On last Sunday’s episode of AMC’s "Mad Men," when Don Draper played a song from the ‘new’ Beatles album, "Revolver," it cost the show a cool quarter of a million dollars for the rights, reports The Wall Street Journal.
According to creator Matthew Weiner, he always wanted to get the Beatles’ music — not a sound-alike — into the show. "This music is so important to the 20th century and beyond. How could I pretend that my characters are not actually listening to it?” he said.
In order to get the song on the show, the surviving Beatles, along with Yoko Ono and Olivia Harrison, had to approve the usage.

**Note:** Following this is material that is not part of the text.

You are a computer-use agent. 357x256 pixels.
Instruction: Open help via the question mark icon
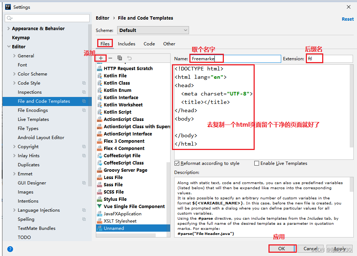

The $250,000 fee, which would be split between Sony ATV and the owner of the Beatles’ recorded work, EMI, was determined based on how it was used in the plot of the show.
For Weiner, that song was chosen for a specific reason: It was atypical of the Beatles’ music at the time of its release. “Revolver” came out in August 1966.

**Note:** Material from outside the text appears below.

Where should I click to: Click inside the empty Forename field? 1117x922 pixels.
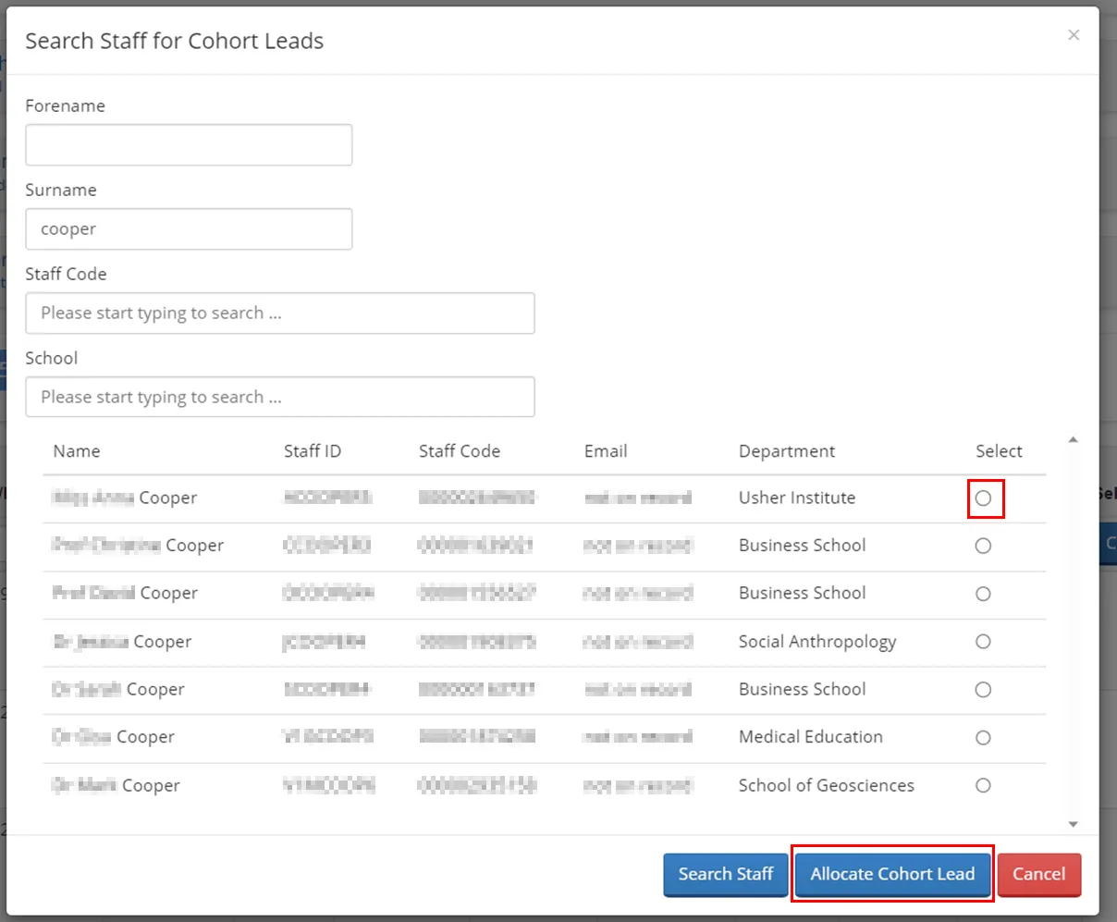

Indeed, Draper seemed to expect a song more like something from "A Hard Day’s Night," which was referenced earlier in the episode. Instead, he heard the psychedelic sound of "Tomorrow Never Knows,” which is considered an indicator of the direction the Beatles would take with their next several albums as they departed from their familiar pop sound.
“This song and that album is so revolutionary and just paved the way for the idea that you’re in a very popular medium with a huge audience," said Weiner. "When you take a risk like that it’s really about the music and not about the audience. You lead them almost kicking and screaming into something new. I just admire that. And I think Don didn’t.”